Saturday of Week 24 in Ordinary Time
1 Tim 6:13-16
Lk 8:4-15
“…choked by the worries and riches and pleasures of life and do not reach maturity.“
I’m not sure where I read this, but it speaks to this parable: The devil knows he has multiple opportunities to interrupt God’s work from the time we received the word to the time we allow it to guide our behavior. A cynical heart or a distracted mind can prevent the word from ever taking root.
Some seeds fell on the path and were eaten by birds
Some seeds fell on rocky ground and withered
Some seeds fell among thorns and were choked
Some seeds fell on good soil and produced fruit a hundredfold
In looking back, I see that my heart is the path, the rocky ground, the thorns and sometimes, praise be to God, the good soil.
As a teenager, I knew the right thing to do, and what I could get away with and not get caught. I would never sneak out of my own home at midnight to go joyriding with friends, but I would sneak out with my friends when I spent the night at their house. This is when my heart was like the path that allowed the birds to eat the seed – peer pressure that I succumbed to.
As a young single in my early twenties, when I was trying to figure out who I was as a ‘woman of the 80s’ (sadly I wasn’t thinking primarily of myself as a Catholic woman of the faith) I made choices that, though not illegal, were completely out of line with my Catholic faith. This is when my heart was like rocky ground, and I allowed my faith to wither away – wanting to be a woman in charge of my own life, instead of giving my life fully to Christ.
As a woman dealing with the common ups and downs of career, parenting and marriage, it was easy to blame my husband for all forms of miscommunication. He traveled and was out of town four or five nights every week. I was in charge of everything 75% of the time, so it angered me when he was home ‘trying’ to be in charge or even expressing a different opinion. This is when my heart was filled with thorns, thinking that perhaps being married to a ‘better man’, or having my freedom, would be better, and solve all my problems.

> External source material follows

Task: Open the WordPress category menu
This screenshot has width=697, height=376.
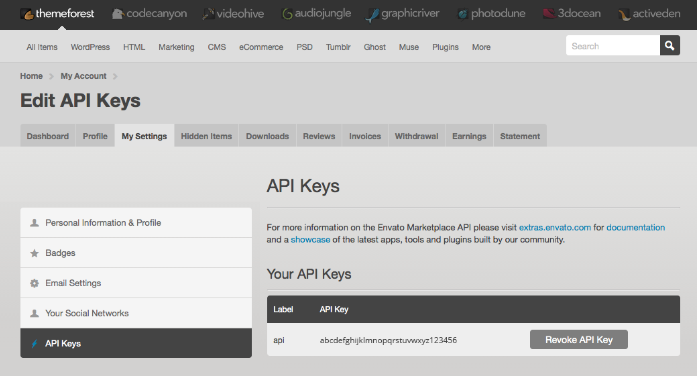Action: [90, 47]
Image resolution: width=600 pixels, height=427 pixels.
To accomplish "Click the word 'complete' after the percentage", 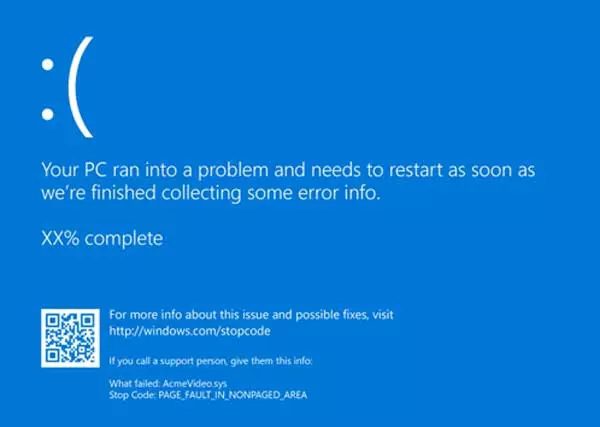I will coord(124,239).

I have always had the free will to make my heart of good soil so that good fruit is produced hundredfold. By taking consistent time daily to simply be with God. To come to know Him better through His word, through the stories of our saints, though the words, lives, reflections, experiences, teaching and thoughts of others who love our Faith, Christ and God Almighty. The soil of my heart is made good through my purposeful time with Him, and throughout the days when I think of Him, look for Him, listen for Him, share Him. The soil of my heart is made good by my intentional study and conversation with my Spiritual Director. The soil of my heart is made good through my reflecting upon my day, where I was close to God, where I was acting and speaking like Christ would, and where I was not. The soil of my heart is made good by my confession. The soil of my heart is made good by my desire to know Him and love Him more today.
(Today’s OXYGEN by Gina Ulicny)
Prayer: Father God, we stand in awe at your ways. The soil of the earth was formed by Your word. The fruit of the vine is formed by Your word. Lord God, guide us to make good soil of our hearts, so that we will grow in You.
Thanksgiving: Father in Heaven, thank you for the free will you have given us. Thank you for the examples of Mary and all the saints. By their example, we know that we, too, can walk with you every minute of our life. Thank you for the soil of our lives never going bad – so that we can tend to it and be fruitful a hundred times over.